SANTO DOMINGO.-La Embajada de los Estados Unidos en la República Dominicana informó, mediante un despacho atribuido al secretario de Estado de Estados Unidos, Marco Rubio, que la administración del presidente Donald Trump, mantiene como una de sus principales prioridades poner fin a la inmigración ilegal y reforzar la protección de los ciudadanos estadounidenses y de las fronteras del país.
De acuerdo con la comunicación difundida por la representación diplomática, las autoridades estadounidenses continúan implementando medidas orientadas a fortalecer la seguridad fronteriza, aplicar las leyes migratorias vigentes y combatir las redes dedicadas al tráfico ilegal de personas.
El despacho señala que la administración estadounidense considera que el control efectivo de las fronteras constituye un elemento esencial para garantizar la seguridad nacional, preservar el orden migratorio y proteger los intereses de los ciudadanos del país.
Asimismo, se destaca que las acciones emprendidas buscan promover una migración ordenada y conforme a la legislación estadounidense, al tiempo que se combate la entrada irregular de personas al territorio nacional.

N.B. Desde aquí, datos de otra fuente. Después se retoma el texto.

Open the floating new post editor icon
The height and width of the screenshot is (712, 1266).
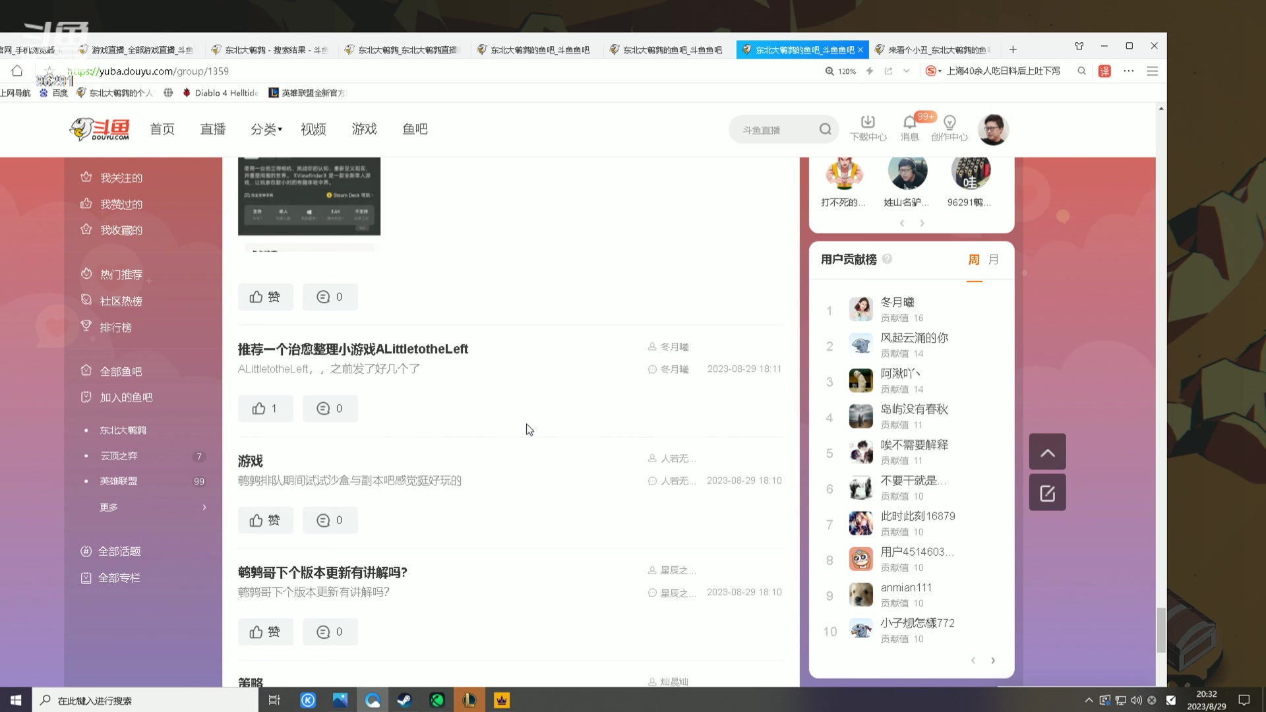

La Embajada de Estados Unidos, reiteró que las políticas migratorias impulsadas por Washington, están enfocadas en hacer cumplir las leyes de inmigración y en fortalecer los mecanismos de control fronterizo, como parte de los esfuerzos del gobierno federal para enfrentar los desafíos relacionados con la migración irregular.

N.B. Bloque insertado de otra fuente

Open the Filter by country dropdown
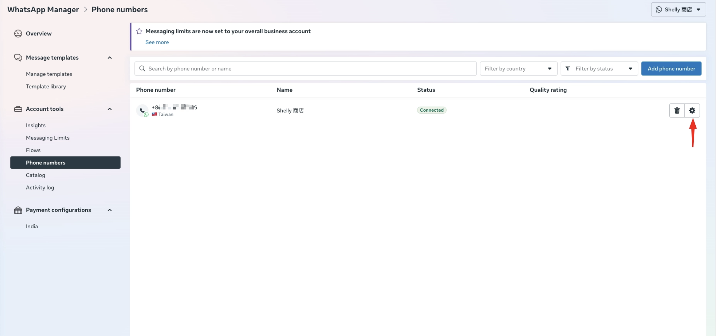Viewport: 716px width, 336px height. click(x=518, y=68)
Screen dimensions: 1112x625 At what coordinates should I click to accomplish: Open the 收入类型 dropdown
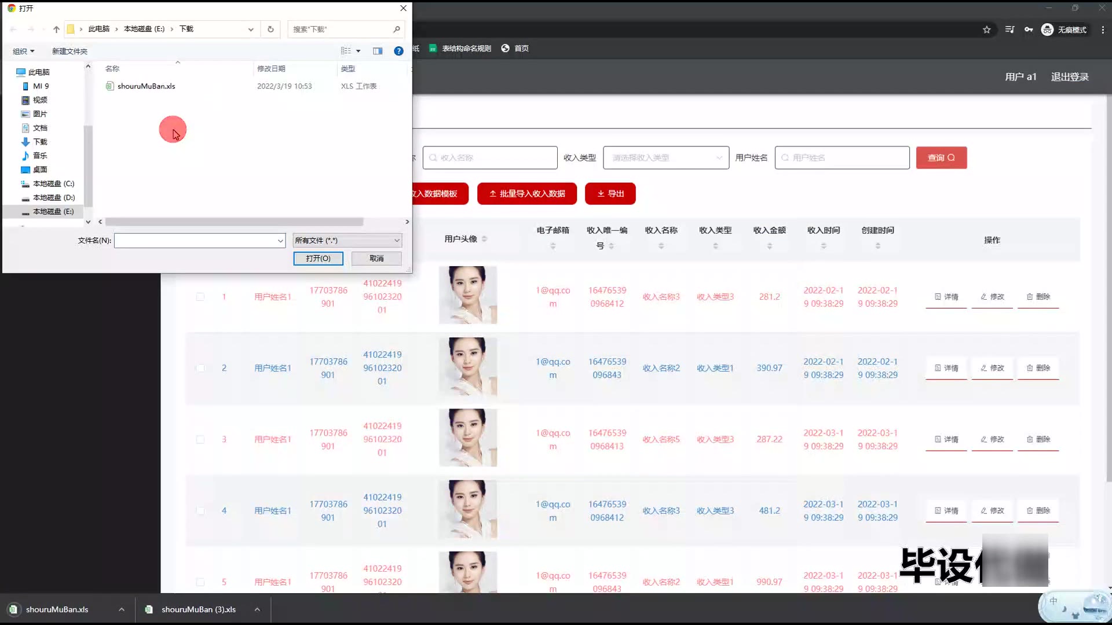click(665, 157)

Las autoridades estadounidenses han señalado en diversas ocasiones que la inmigración legal continúa siendo una vía importante para quienes cumplen con los requisitos establecidos por las leyes del país, mientras que las medidas de control se dirigen a reducir los flujos migratorios irregulares y a garantizar procesos más seguros y ordenados.
La información fue difundida por la Embajada de Estados Unidos en la República Dominicana, como parte de las comunicaciones oficiales relacionadas con las políticas y prioridades de la administración estadounidense en materia de seguridad fronteriza e inmigración.